Question:
I am gluten intolerant and also need to make sure I have enough fiber in my diet. I have some restrictions also to nuts and seeds. I am really struggling with determining a healthy lower calorie diet. Any tips?
– Debbie K.
Answer:
As gluten is a protein found in grains, you should look to fruits, vegetables and legumes for the fiber you need.

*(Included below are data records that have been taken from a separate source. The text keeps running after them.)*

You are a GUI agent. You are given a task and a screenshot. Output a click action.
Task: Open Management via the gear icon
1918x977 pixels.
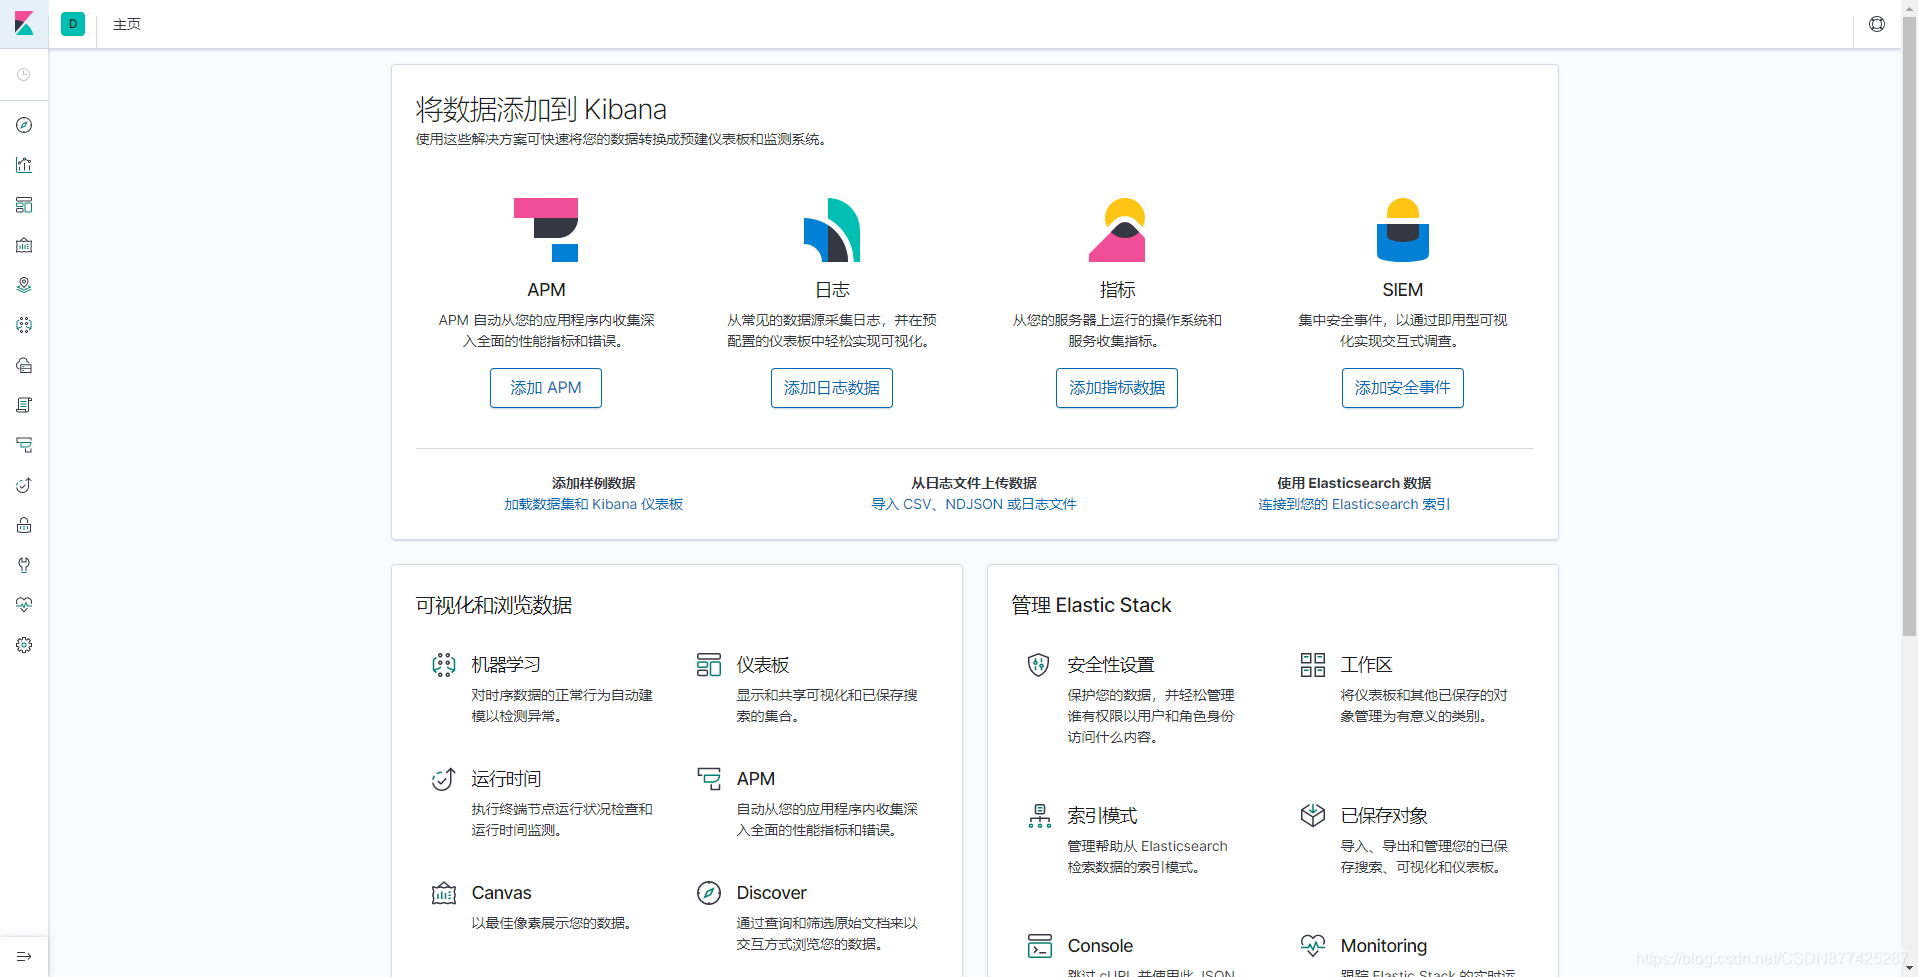pyautogui.click(x=24, y=645)
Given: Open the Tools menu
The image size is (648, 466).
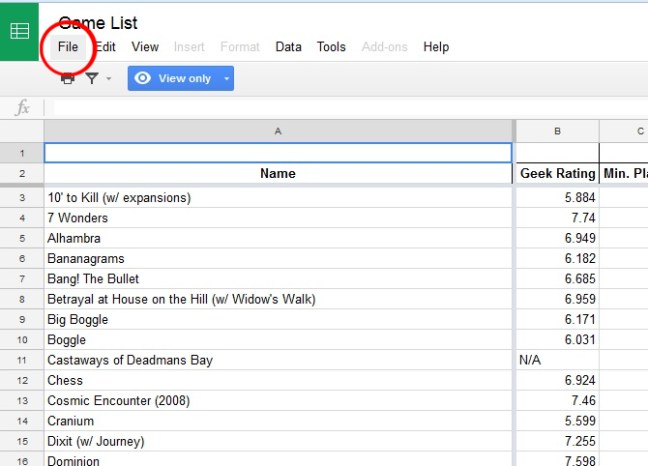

Produce is also low-calorie (except avocados), so it is well-suited for a restricted diet. Here are some of my fibrous favorites to work into your week:
- Oatmeal (certified gluten-free) with berries or dried fruit.
- Chili with beans, onions, tomatoes and peppers — a great meal for all, vegetarian or not.
- Roasted sweet potato cubes (leave skin on) with garlic & rosemary or cinnamon & ginger.
- Superfood salad with shredded cabbage, kale, Brussels sprouts, and carrots, sprinkled with cranberries.
- Homemade hummus with celery, carrot, bell pepper strips and broccoli florets.
- Black bean and corn salad with cherry tomatoes and red onion.
- If tolerated, a chia seed pudding made with soymilk or a nut milk as an alternative to a dairy dessert.
– Debbie J., MS, RD
This article should not replace any exercise program or restrictions, any dietary supplements or restrictions, or any other medical recommendations from your primary care physician. Before starting any exercise program or diet, make sure it is approved by your doctor.
Some questions have been edited for length and/or clarity.